I believe closed source software is getting to the point where automobiles were in the 1960's, IMHO. Not very well designed for consumer's safety. Unfortunately, you can't just look at closed source software for problems like you could pop the hood of a car. At what point should companies like Cisco and Microsoft be held responsible for such undesirable effects as theft, loss, etc? If the consumers of a product can not protect themselves, then who is going to do it?
Re: Cisco IOS Exploit Fiasco
13 years 3 weeks ago #9414
Well, if he already had the code, then there was nothing to reverse engineer. It could be that he just went for a piece of fame, abusing access to information that was provided to him for his research purposes directly through Cisco and ISS. But I don't like to make speculations on the case since I really don't know the facts.
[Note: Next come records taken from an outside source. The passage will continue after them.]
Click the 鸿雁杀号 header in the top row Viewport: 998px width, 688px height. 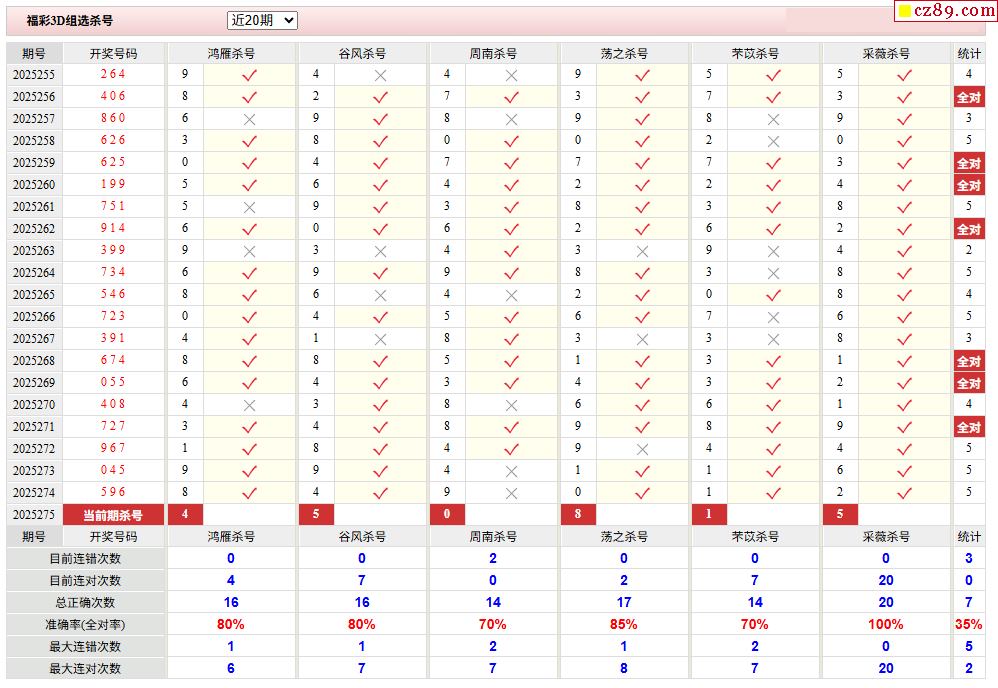pyautogui.click(x=231, y=53)
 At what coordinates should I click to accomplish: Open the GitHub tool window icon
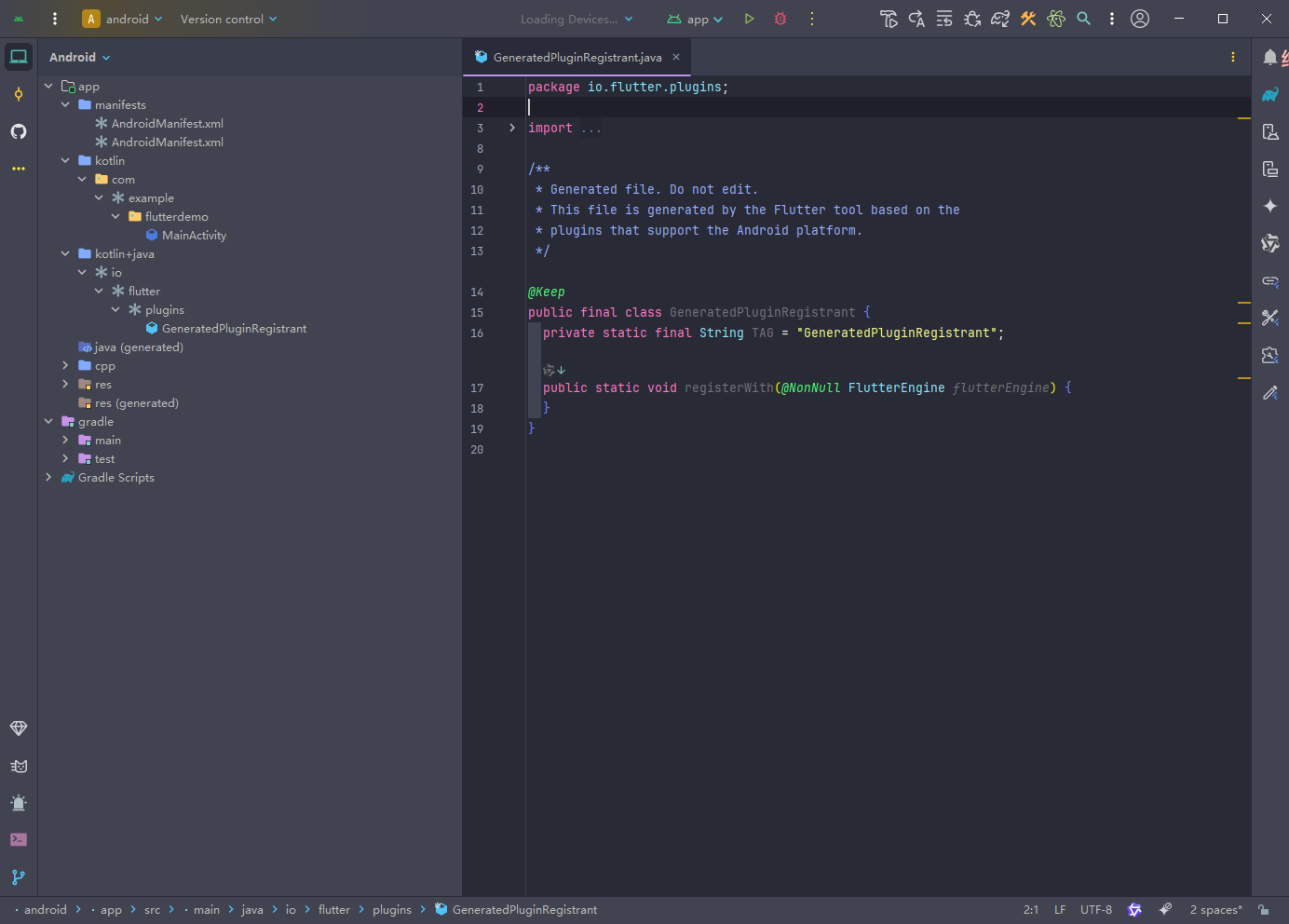click(19, 131)
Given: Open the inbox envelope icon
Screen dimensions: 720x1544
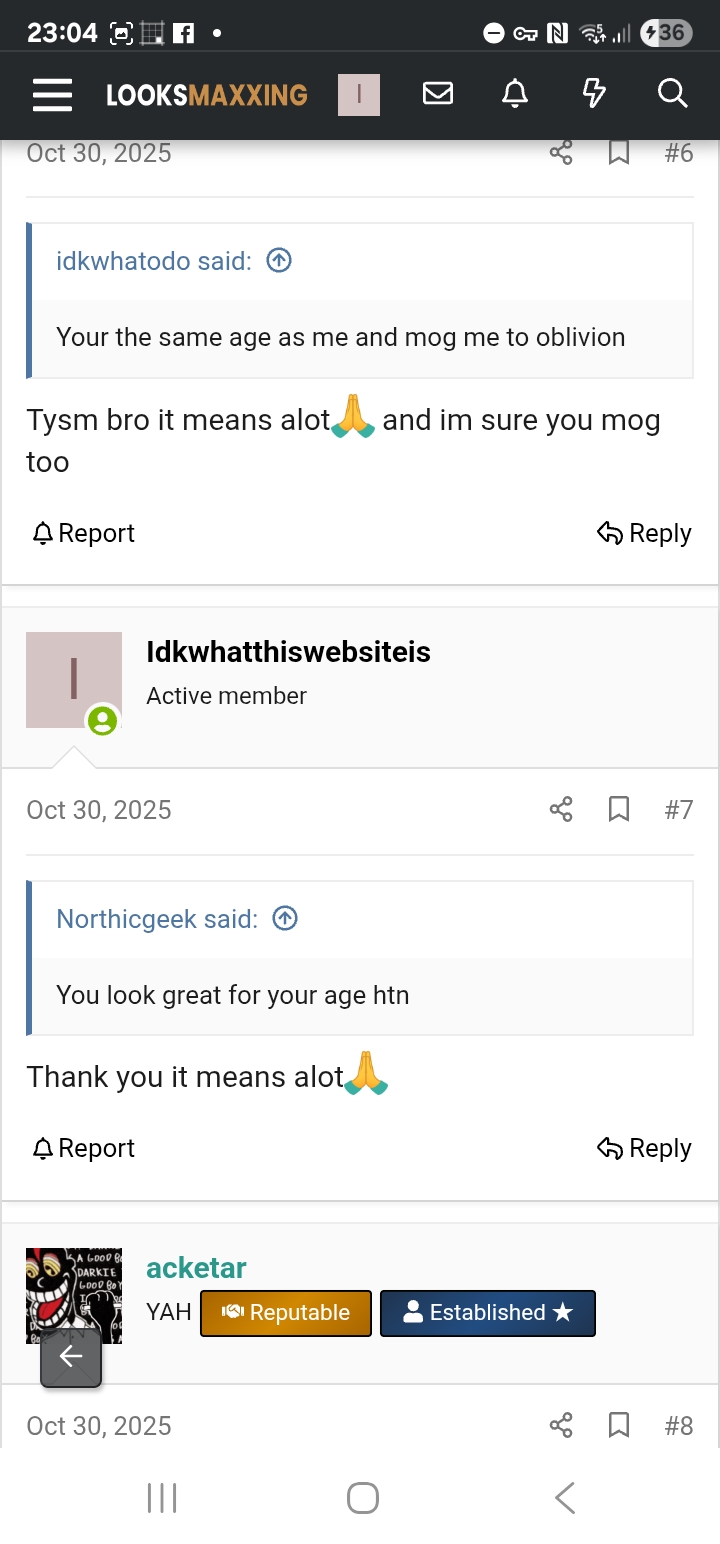Looking at the screenshot, I should point(438,94).
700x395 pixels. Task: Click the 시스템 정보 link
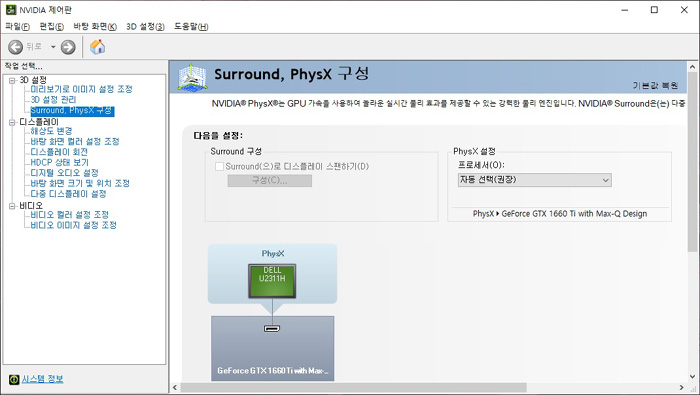click(x=42, y=379)
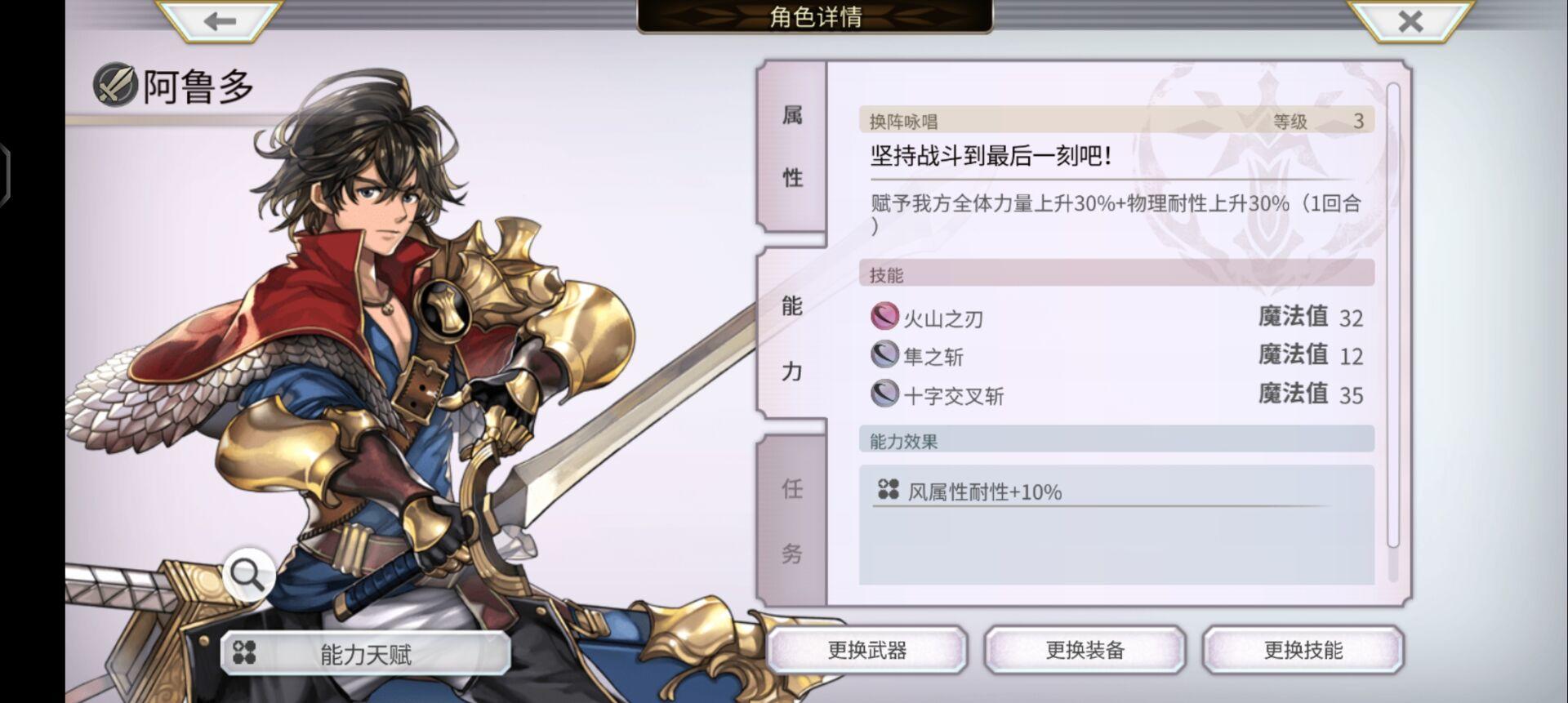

However and outside of that case, someone that discovered something on his own through detailed auditing and experimentation (it does sound less harsh and nasty than the term "reverse-engineering", right? Still it is the most common method for it!), seems to me that he has any right to make his findings public. This is his fundamental liberty. If he is nice enough to inform the author first and wait for the patch, then he is cool by any means. Even otherwise, nobody can take away from him the right to do anything he wants with the results of his research (well, appart from use them for unlawful activities of course). So I am more concerned, as I said before, about how easily a large corporation can manipulate the legal system to have things done her way. If it was just the Michael Lynn case then ok, but there are many cases involving many companies all the time. And perhaps on the field of security things are just annoying but have less severe direct consequences in practice. Through patern and intelectual property laws though, manipulating the legal system can severely hinder technological progress, competition and ultimately, our freedom of choise.
This is one of the reasons that I prefer to deal with opensource software, because things are crystal clear: nobody has any reason or way to place obstacles on the other's way, instead his work unavoidably benefits the rest. Nothing goes under the carpet. So in the end everything's moving towards the same direction. Sounds ideal huh?